Affordable housing in county a particular challenge for opioid users in recovery
PITTSFIELD — The man was high, gone back to drugs after being released from incarceration.
Frank Busener picked him up.
He wanted $20 to continue the binge.
When the money wasn't forthcoming, the man jumped out of the moving car.
He eventually overdosed, and is now dead.
But if he had a place to go that day, that story might have been different.
Busener, who works in re-entry support at the Berkshire County Sheriff's Office, told that story to a group of about 20 community members in public health, law enforcement and recovery support at a meeting of the Central County RX/Heroin Workgroup on Wednesday morning.

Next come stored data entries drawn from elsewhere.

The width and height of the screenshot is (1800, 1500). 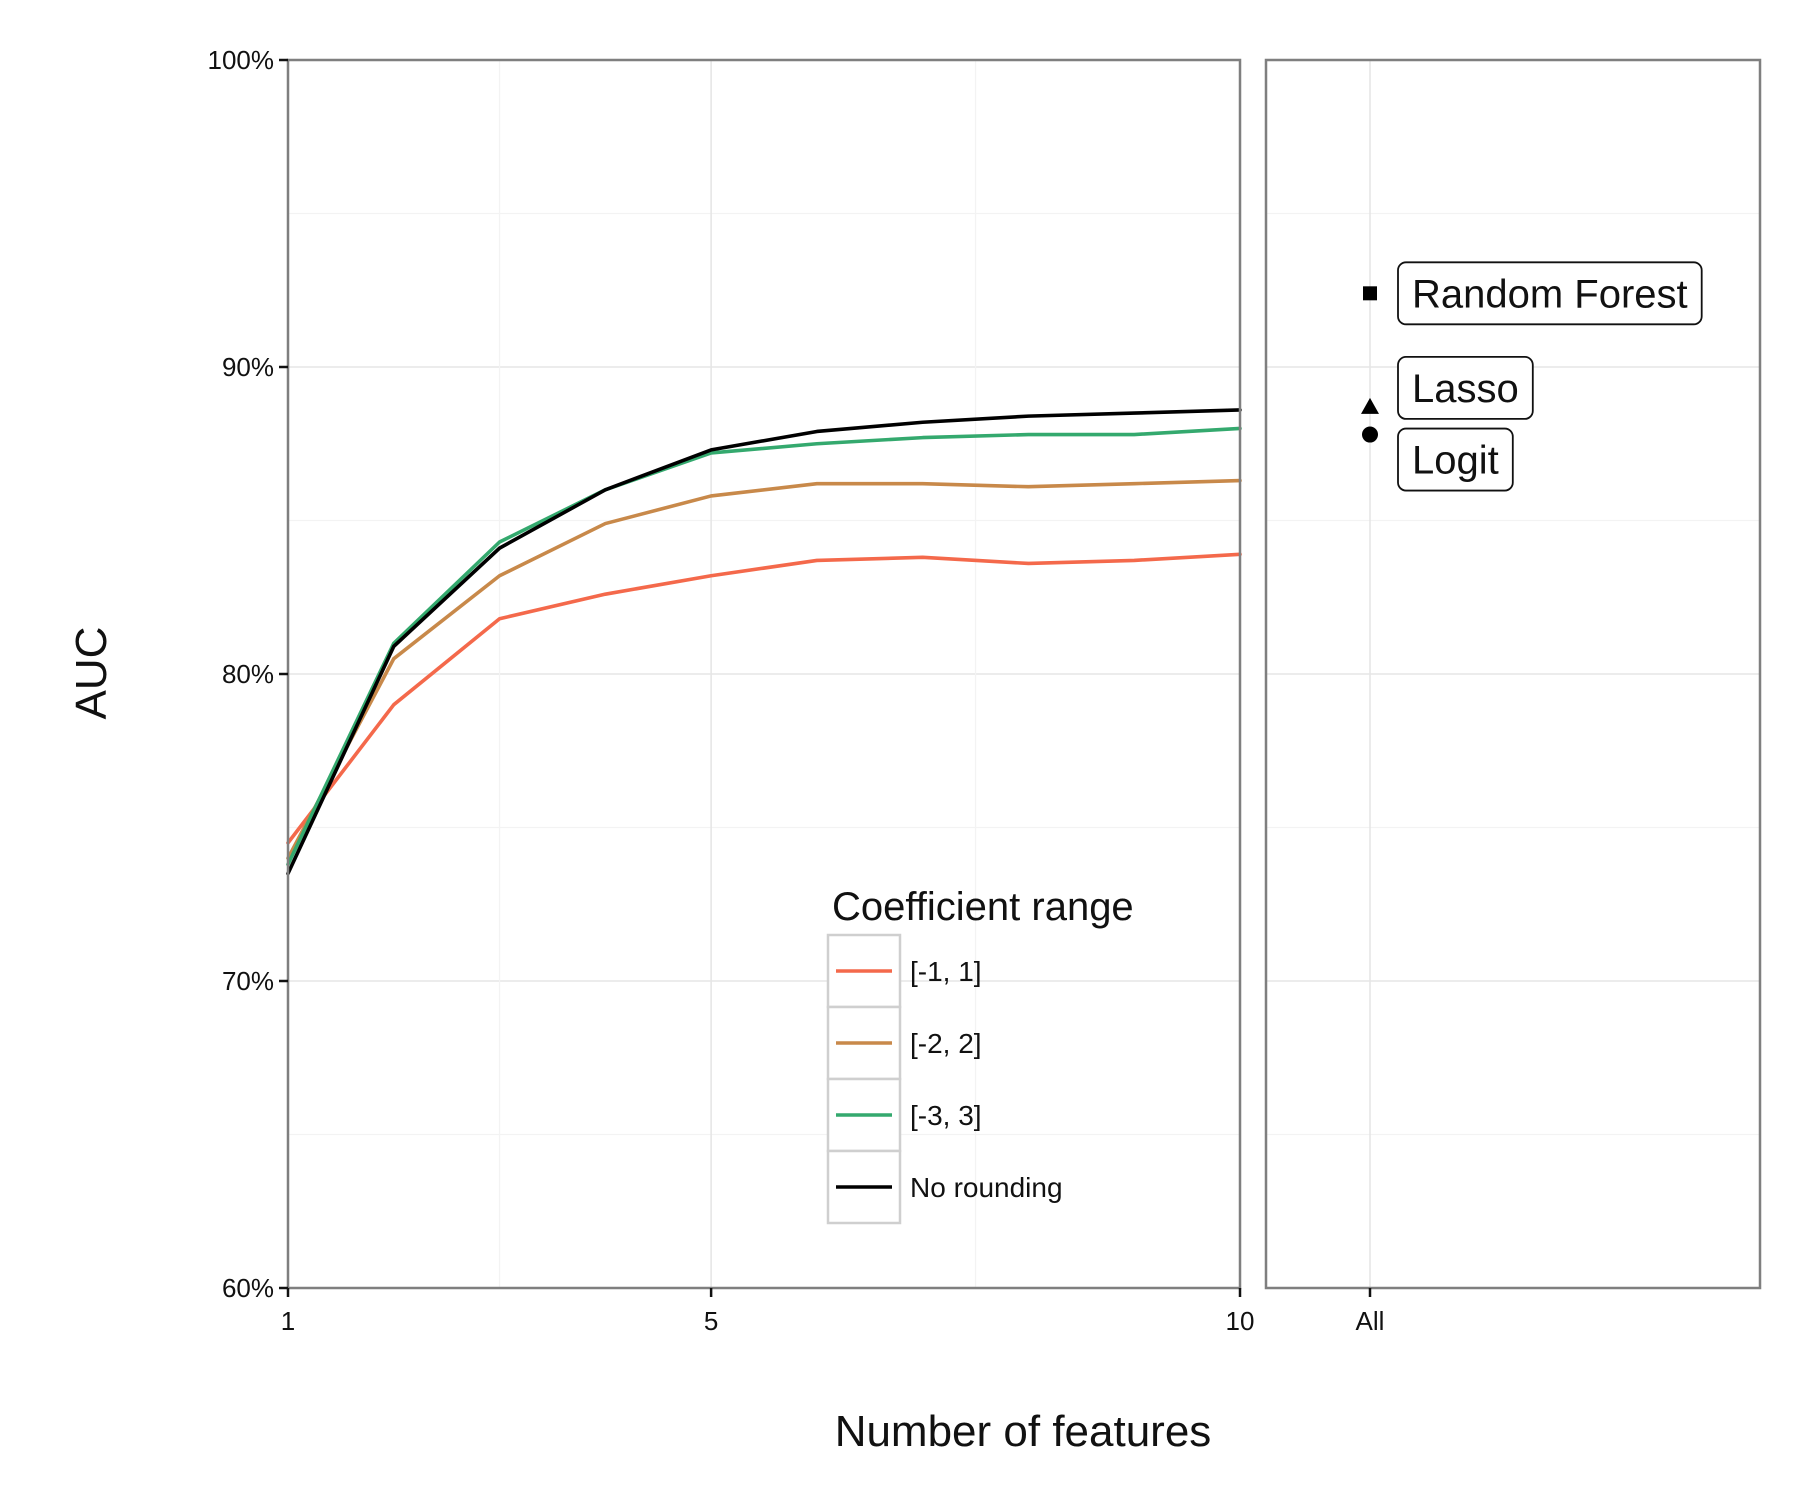 What do you see at coordinates (248, 367) in the screenshot?
I see `y-tick-label: 90%` at bounding box center [248, 367].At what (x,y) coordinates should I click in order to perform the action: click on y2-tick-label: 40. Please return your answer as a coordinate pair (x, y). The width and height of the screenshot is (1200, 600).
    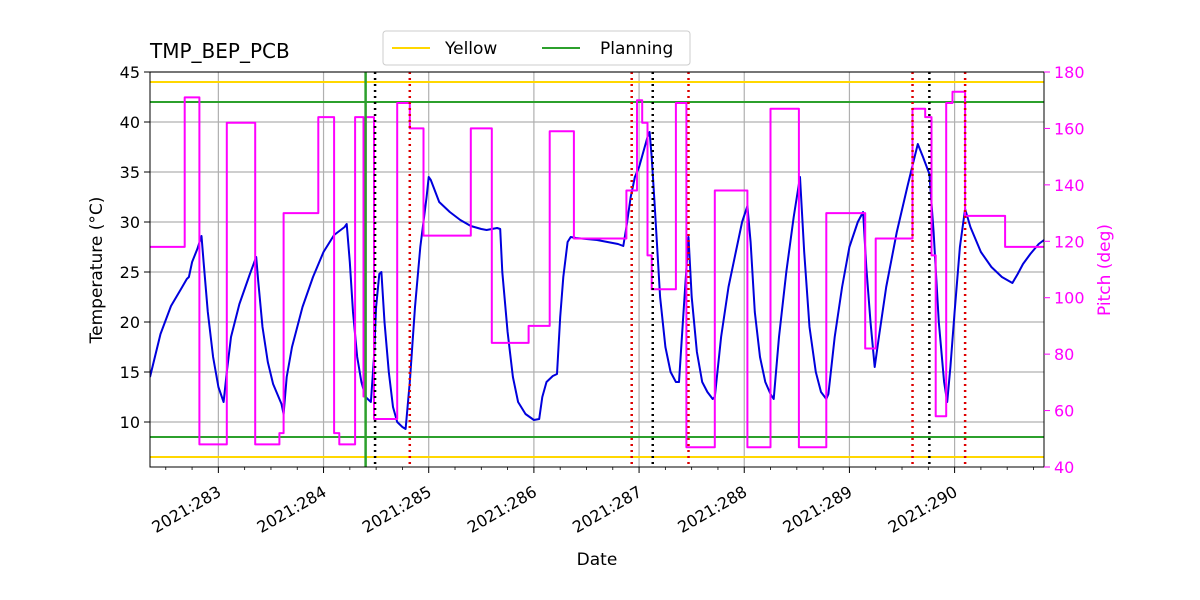
    Looking at the image, I should click on (1064, 468).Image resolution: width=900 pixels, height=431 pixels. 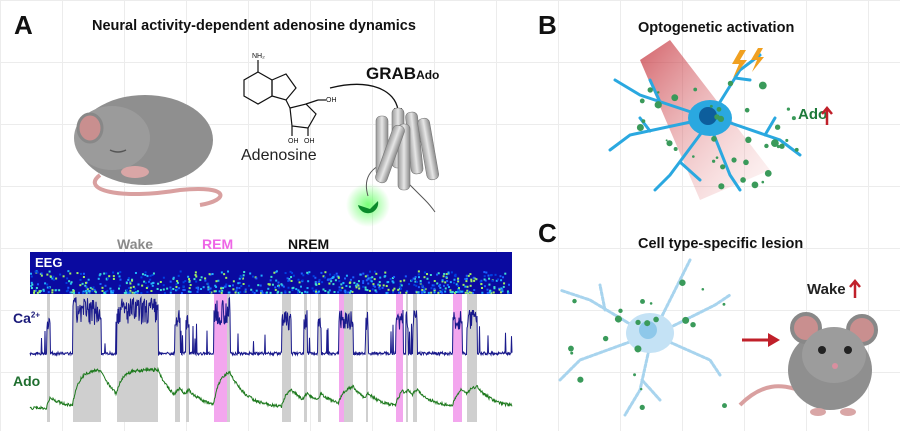 I want to click on sensor-label: GRABAdo, so click(x=402, y=74). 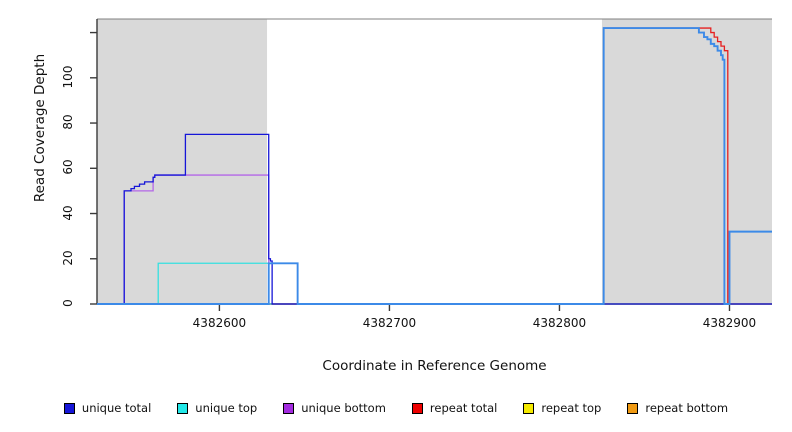 I want to click on legend-item: unique top, so click(x=217, y=408).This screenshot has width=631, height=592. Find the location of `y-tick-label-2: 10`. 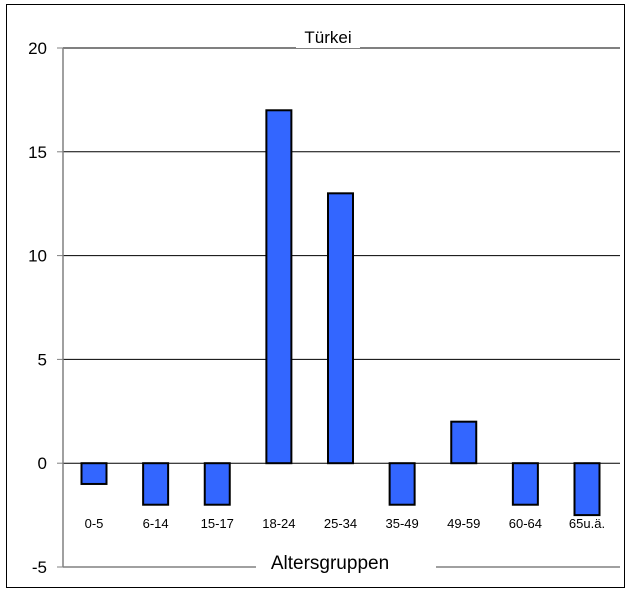

y-tick-label-2: 10 is located at coordinates (38, 256).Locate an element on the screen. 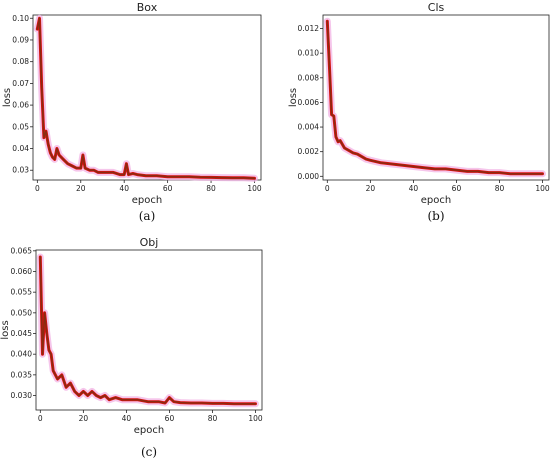 The height and width of the screenshot is (465, 550). subfigure-caption: (c) is located at coordinates (149, 452).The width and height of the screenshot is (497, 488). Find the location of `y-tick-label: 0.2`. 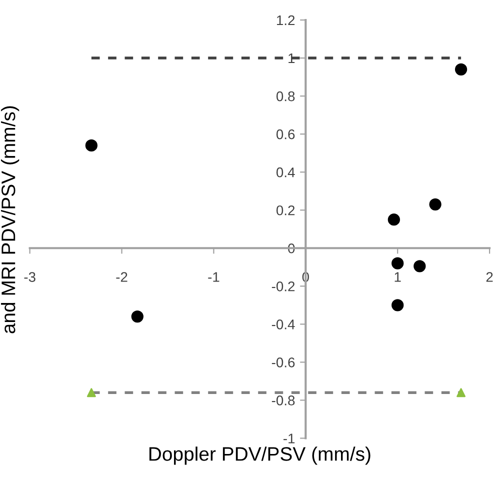

y-tick-label: 0.2 is located at coordinates (286, 210).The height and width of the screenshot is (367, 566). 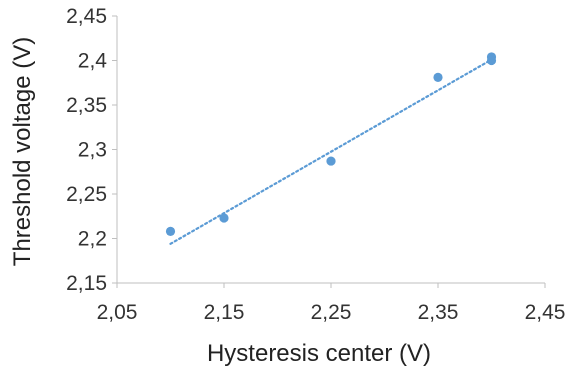 What do you see at coordinates (86, 16) in the screenshot?
I see `y-tick-label: 2,45` at bounding box center [86, 16].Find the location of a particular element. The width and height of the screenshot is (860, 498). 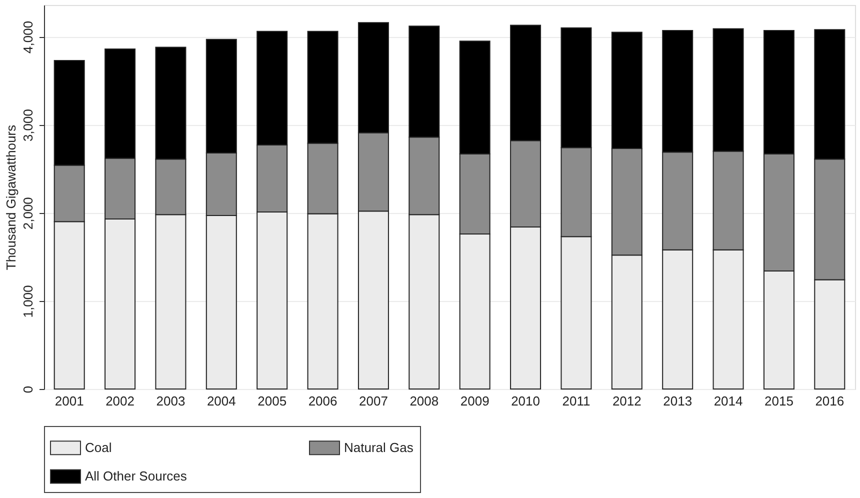

x-tick-label: 2013 is located at coordinates (678, 401).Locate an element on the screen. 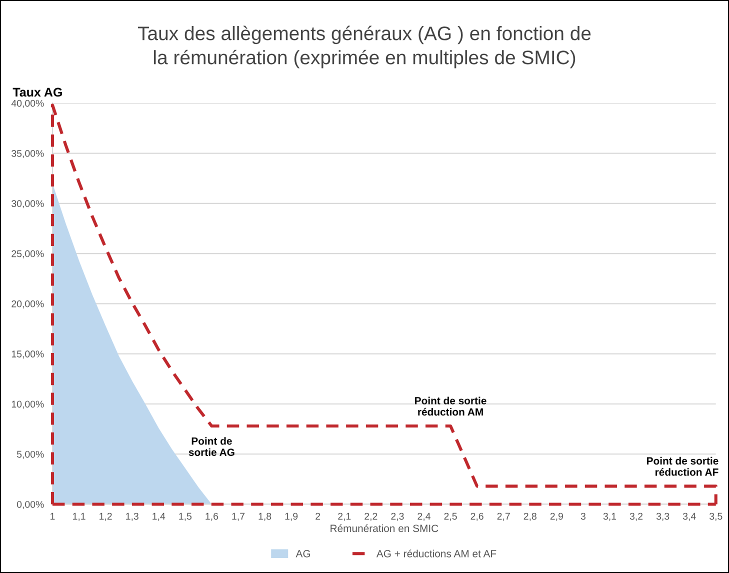  annotation: Point de sortie réduction AF is located at coordinates (682, 466).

The work group, an ad hoc organization primarily of local nonprofit and public health leaders, aims to combat opioid addiction in the Berkshires. It is chaired by Jennifer Kimball, coordinator of the Berkshire Opioid Abuse Prevention Collaborative, and Gina Armstrong.
Armstrong is the director of public health for the city of Pittsfield.
The meeting focused on challenges to supportive housing for those in recovery in Berkshire County.
Mainly, there's not enough.
"Our re-entry housing is these people in the room," Busener said.
About 20 to 30 people per month are released from prisons and jails into Berkshire County. Some are addicts who need extensive services, including housing assistance.
Affordable housing is a particular challenge — housing authorities don't consider a person homeless if they are in a residential treatment program, even if they have nowhere to go once it's over, said Amy Borden, program manager of Keenan House for Women, a residential recovery program of The Brien Center.
Keenan House, a 17-bed recovery home, opened in November, and there's already a waiting list. Officials plan to close the wait list soon, at least for the time being.
"We don't want to give people false hope," Borden said.
Women face even greater housing challenges in the county, she said.
"There are women who want their kids back, but have nowhere to go," she said. "Women don't want to go into a shelter with their children."
It wasn't long ago that Luke Mechmann, 22, counted himself one of the thousands of homeless addicts in the United States.
He was addicted to heroin and crack cocaine.
Originally from the Bronx/Yonkers area outside New York City, he counts his time at the 29-bed Alternative Living Centers in Pittsfield his eighth try at recovery.
After joining the program last May, he relapsed twice.
But he was welcomed back to the centers, which include wraparound support in the form of meetings, stable housing, food and assistance with employment.
"I needed this kind of structure," he said. "They give you enough rope to hang yourself, or enough rope to tie a beautiful knot."
The sheriff's office has substance abuse programs, but officials want to provide offerings that would teach offenders more life skills, as the Alternative Living Centers do, said Alan Bianchi, who works with Busener.
The office operates a re-entry center on Second Street in Pittsfield, focusing on helping ex-inmates navigate life outside.
"We have a building full of people," Busener said. "A lot of them are hopeless. I think it's our responsibility to give a little light. If there's no opportunity, there's no hope."
Some people in Berkshire County don't have access to the hope that comes from having a supportive place to live in recovery — there just isn't enough space for them.
"Unfortunately, we don't have enough room for everybody who needs it," said Lloyd Johnston, residential coordinator of Alternative Living Centers. Opened in 2012, the centers — two residential homes — provide 90-day and long-term sober living programs.
When people addicted to drugs don't have a supportive environment to go to, the place they call home can be a detriment to recovery.
"The environment may not keep them clean, but it sure can help," said Paul Supranowicz, who owns Alternative Living Centers.
After being released from incarceration, ex-inmates with drug problems struggle to find housing.
"We don't have enough dedicated re-entry housing," Kimball said. "There's all these guys scrambling around to find these individual landlords."
That's if they even have the startup money required to get a place to live.
For women who engaged in prostitution while addicted, the barriers to recovery can be immense.
They might have to walk down the same street they walked as part of prostitution to get to a recovery meeting, Busener said.
"They need our love," he said. "They need our guidance."
Meeting attendees discussed the importance of community partnerships and legislative support for recovery housing.
Kimball plans to speak with the Berkshire County legislative delegation about addiction issues before the Berkshire Opioid Abuse Prevention Collaborative's quarterly meeting in March.
"We have a collective voice," said Armstrong, director of public health for Pittsfield. "We know where we are. We know where we want to go. We know where the gaps are."